Ces Juifs sont peut être partout, -d’ailleurs il faudrait peut-être qu’ils cessent de glaner autant de prix Nobel afin de contenir les jalousies justifiées- partout certes, disais-je, mais pas autant que les Tchadors parisiens qui sont aussi nombreux que sont rares les places de stationnement libres dans la capitale française. Ces tchadors, dont on peut trouver dans les magasins une version en poupée Barbie drapée, tapis de prière compris, apparaissent immanquablement à chaque coin de rue accommodés élégamment avec un jeans Parasuco ou un haut Diesel. Ces tchadors me choquent parce que paradoxalement ils ne me choquent plus, comme si ils avaient pris place et s’étaient installés dans le paysage parisien pour en devenir un élément presque naturel. Le multiculturalisme a fait son chemin dans un Paris triste où il semble encore fait nuit à neuf heures du matin et où les boucheries ‘hallal’ ont supplanté les bonnes vieilles charcuteries traiteur.
Un multiculturalisme si pénétrant et quelque menaçant qui poussera une amie éditrice à se battre la coulpe devant moi et à se demander ‘pourquoi Mon Dieu’ ne possédait-elle toujours pas son passeport israélien, en oubliant que pour gagner au Loto, la première condition était d’y jouer.
Paris
Tiens, surprise, la Samaritaine est toujours là, veillant paisiblement sur le Pont neuf où des badauds coiffés de chapka élégantes me font soupçonner que le réchauffement (en l’occurrence le refroidissement) climatique a déjà frappé.
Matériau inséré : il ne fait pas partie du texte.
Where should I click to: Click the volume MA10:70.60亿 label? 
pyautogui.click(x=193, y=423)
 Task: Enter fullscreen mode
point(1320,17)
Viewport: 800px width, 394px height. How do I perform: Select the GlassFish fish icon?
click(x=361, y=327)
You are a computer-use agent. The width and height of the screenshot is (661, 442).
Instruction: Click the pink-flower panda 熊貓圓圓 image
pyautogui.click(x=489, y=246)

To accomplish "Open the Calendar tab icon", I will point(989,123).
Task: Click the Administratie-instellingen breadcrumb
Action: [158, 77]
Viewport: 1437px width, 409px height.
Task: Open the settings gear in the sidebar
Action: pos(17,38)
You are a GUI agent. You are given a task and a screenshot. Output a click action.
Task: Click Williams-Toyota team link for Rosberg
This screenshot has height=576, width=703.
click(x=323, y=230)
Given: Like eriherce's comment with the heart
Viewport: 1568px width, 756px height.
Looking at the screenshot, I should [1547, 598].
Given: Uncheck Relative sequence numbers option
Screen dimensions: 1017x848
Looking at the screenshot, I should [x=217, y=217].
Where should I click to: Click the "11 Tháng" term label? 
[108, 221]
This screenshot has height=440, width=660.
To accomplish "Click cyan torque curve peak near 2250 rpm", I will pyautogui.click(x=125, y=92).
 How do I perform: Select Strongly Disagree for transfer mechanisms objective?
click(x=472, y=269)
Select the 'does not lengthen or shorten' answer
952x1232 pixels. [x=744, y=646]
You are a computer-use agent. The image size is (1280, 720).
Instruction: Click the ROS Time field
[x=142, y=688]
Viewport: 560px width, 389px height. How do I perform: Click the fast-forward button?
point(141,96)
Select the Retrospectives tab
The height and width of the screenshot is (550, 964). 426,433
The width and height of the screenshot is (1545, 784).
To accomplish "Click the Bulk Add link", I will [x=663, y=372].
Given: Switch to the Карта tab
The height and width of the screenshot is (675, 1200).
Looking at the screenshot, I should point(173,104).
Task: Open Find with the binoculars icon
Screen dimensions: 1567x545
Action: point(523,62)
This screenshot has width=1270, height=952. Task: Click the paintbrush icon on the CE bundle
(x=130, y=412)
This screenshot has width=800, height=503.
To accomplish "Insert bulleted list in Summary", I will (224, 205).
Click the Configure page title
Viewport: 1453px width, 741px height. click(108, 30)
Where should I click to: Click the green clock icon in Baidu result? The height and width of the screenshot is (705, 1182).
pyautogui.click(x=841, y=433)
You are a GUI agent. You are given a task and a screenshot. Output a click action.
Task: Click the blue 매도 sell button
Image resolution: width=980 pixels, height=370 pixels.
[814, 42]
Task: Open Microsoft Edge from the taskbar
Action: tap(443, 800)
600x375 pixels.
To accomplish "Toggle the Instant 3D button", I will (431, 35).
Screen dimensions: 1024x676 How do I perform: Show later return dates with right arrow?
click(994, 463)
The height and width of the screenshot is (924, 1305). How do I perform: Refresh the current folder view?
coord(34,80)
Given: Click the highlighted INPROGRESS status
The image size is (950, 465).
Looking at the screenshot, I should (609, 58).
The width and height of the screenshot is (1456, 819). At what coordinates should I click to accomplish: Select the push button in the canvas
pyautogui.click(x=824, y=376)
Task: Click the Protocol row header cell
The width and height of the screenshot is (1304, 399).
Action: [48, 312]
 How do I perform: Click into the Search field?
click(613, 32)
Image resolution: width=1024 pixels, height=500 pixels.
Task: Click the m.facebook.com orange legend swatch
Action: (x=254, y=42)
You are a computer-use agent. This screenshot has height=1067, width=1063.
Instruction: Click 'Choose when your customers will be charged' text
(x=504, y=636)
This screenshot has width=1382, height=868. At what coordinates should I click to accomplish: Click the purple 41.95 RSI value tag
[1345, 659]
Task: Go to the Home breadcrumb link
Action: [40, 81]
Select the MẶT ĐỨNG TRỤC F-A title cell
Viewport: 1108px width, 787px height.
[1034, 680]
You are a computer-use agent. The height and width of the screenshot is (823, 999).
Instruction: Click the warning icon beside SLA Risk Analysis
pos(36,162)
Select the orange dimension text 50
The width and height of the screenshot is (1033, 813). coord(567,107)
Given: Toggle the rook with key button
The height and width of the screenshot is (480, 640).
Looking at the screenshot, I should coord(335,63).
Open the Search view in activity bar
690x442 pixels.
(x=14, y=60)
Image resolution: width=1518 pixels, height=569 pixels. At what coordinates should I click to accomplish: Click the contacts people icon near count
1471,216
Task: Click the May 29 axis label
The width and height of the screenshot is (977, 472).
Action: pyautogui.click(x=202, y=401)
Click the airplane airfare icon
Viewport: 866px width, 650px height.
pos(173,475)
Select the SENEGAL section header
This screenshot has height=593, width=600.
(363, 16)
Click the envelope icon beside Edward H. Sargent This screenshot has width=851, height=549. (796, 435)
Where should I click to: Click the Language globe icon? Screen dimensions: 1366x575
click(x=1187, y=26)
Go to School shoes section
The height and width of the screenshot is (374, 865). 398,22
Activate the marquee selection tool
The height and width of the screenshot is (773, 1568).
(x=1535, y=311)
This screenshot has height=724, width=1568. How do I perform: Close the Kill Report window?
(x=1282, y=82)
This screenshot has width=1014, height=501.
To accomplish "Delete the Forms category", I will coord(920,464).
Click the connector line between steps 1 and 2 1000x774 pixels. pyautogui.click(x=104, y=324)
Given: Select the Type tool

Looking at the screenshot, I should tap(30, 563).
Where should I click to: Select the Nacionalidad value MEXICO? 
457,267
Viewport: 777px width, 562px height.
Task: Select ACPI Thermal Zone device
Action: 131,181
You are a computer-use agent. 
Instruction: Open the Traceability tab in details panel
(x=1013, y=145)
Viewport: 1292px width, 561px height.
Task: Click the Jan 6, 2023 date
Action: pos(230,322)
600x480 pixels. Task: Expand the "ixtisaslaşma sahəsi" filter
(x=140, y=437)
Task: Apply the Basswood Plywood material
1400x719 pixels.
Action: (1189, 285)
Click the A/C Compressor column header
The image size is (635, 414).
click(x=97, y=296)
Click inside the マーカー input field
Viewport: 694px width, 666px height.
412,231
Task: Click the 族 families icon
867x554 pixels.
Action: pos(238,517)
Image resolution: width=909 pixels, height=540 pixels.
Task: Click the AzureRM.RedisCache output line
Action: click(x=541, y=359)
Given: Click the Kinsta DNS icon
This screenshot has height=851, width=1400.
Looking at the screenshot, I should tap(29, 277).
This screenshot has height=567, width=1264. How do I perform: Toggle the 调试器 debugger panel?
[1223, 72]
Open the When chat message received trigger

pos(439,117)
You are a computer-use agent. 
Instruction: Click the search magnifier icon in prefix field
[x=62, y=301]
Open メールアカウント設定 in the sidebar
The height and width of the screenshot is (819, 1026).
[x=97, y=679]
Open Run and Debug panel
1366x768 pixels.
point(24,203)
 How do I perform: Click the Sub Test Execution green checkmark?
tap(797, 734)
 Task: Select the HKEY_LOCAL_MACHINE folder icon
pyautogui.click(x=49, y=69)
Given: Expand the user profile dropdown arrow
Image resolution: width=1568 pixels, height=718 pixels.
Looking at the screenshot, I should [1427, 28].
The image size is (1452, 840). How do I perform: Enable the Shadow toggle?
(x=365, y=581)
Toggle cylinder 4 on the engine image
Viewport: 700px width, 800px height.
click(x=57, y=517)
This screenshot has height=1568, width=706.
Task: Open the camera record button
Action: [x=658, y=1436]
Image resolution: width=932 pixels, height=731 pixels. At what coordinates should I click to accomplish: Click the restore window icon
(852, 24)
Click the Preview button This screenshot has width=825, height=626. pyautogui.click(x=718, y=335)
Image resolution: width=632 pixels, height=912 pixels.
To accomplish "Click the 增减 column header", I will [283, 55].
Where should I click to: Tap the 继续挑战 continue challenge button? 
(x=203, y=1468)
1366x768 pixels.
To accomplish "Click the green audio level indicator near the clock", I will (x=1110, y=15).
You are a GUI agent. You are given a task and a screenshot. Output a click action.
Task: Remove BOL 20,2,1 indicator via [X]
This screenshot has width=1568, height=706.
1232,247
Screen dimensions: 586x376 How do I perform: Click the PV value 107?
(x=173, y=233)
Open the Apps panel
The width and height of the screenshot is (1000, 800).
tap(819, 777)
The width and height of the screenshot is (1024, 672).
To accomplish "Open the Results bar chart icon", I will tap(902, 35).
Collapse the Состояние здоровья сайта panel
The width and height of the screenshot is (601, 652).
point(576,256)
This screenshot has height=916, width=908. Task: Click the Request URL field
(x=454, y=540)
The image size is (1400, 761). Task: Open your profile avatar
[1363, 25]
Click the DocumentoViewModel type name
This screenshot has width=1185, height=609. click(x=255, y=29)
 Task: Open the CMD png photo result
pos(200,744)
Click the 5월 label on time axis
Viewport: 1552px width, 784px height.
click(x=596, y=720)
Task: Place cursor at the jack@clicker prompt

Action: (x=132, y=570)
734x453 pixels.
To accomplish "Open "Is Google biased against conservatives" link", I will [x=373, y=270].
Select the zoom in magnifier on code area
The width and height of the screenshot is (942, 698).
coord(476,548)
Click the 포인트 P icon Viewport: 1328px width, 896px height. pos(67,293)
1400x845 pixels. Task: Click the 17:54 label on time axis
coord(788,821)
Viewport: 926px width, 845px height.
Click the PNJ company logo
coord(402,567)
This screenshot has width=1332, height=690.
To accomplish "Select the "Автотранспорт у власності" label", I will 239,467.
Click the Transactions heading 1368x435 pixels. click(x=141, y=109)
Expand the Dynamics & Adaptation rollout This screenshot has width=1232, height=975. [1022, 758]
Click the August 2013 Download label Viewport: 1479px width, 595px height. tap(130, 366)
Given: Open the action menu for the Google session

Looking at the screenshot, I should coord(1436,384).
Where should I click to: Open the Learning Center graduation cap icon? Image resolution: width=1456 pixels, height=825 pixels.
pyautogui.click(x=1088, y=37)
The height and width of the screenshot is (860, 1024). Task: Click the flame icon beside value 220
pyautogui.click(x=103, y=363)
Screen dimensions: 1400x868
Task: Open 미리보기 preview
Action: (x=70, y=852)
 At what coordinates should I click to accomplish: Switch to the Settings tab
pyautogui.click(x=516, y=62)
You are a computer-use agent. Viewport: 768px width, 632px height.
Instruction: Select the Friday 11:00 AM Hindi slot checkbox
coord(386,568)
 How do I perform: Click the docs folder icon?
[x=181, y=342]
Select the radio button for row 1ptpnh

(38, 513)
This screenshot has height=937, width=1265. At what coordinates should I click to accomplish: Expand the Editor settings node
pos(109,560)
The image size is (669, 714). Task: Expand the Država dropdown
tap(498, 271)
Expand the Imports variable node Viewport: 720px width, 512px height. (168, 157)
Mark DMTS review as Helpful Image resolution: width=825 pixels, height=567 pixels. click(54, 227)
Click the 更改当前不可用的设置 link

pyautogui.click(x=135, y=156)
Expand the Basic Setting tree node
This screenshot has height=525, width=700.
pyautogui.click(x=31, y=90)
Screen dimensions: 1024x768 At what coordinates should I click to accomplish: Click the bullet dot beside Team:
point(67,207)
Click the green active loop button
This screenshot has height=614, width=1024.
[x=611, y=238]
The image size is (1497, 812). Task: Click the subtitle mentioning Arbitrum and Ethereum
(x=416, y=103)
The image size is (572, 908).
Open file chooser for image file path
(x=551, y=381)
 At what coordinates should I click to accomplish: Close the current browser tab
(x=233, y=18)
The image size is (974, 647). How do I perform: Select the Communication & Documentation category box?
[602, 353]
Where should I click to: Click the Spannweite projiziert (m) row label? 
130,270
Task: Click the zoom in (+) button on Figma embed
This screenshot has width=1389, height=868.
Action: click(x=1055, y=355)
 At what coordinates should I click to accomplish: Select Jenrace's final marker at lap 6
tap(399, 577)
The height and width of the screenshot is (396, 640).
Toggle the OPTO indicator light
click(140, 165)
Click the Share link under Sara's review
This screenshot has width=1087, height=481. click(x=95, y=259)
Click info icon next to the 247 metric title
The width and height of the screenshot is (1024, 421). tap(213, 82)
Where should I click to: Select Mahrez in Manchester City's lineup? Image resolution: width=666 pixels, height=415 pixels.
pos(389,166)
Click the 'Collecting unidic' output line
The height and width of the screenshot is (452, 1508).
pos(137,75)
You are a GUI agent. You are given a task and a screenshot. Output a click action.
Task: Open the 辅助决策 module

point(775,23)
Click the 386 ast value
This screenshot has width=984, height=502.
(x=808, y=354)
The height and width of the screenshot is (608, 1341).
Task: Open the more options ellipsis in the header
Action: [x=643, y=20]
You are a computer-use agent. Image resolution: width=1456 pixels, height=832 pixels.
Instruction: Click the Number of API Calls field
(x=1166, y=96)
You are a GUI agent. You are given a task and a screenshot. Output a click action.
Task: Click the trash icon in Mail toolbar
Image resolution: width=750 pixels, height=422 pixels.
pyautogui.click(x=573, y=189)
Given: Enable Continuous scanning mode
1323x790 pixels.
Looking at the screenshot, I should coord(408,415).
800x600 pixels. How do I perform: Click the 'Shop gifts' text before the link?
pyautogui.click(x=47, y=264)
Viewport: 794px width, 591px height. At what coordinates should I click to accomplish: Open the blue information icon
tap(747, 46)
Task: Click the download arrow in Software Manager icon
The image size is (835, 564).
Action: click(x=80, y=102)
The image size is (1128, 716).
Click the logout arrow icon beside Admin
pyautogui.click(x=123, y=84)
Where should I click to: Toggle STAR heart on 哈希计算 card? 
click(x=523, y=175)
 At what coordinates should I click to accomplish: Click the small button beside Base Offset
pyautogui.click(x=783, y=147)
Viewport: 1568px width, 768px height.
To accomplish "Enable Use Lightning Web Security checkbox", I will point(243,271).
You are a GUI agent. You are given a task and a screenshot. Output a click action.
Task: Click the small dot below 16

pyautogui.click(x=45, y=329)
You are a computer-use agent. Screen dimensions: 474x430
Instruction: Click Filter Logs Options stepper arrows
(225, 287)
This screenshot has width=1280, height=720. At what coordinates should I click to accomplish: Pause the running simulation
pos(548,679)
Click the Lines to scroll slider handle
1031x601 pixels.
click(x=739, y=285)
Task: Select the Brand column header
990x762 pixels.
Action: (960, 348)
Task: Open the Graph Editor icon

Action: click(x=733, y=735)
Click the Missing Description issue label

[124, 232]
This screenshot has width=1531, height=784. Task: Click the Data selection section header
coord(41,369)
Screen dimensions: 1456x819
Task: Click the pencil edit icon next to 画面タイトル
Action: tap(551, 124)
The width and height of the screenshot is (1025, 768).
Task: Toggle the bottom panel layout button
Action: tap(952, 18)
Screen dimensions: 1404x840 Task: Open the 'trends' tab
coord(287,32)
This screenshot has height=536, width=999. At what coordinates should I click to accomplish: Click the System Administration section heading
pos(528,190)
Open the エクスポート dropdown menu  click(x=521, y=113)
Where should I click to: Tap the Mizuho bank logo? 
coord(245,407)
Dans un Paris qui m’a vu naitre, et où les pizzerias sont aussi remplies que les synagogues le chabat, je ne peux m’empêcher de me sentir désormais étranger et seul comme la communauté juive le deviendra bientôt, amère peau de chagrin égarée dans un océan de rouge- noir-vert. Je n’irais évidemment pas dire avec Sartre que c’est l’antisémite qui fait le Juif mais gagné soudainement par un brin d’optimisme dans une Rue des Rosiers glacée je me demande si cette haine si puissante, cet antagonisme anti-judaïque si prompt à se déclarer, ne serait pas l’hommage, certes violent, du vice à la vertu. Devrions-nous appeler de nos vœux, nous Juifs ou Israéliens, le mensonge médiatique d’en face, la folie islamiste, qui seraient un moteur idéal à l’affermissement et au rappel de nos valeurs un peu comme ces enfants devenus prodiges et dont la seule motivation ne consistait qu’en un malheureux complexe d’infériorité. Comme ces vaccins qui ne sont en fait composés qu’avec les molécules de la maladie qu’ils sont censés combattre.
Barack Obama est devenu président. Je l’avais presque oublié celui-là.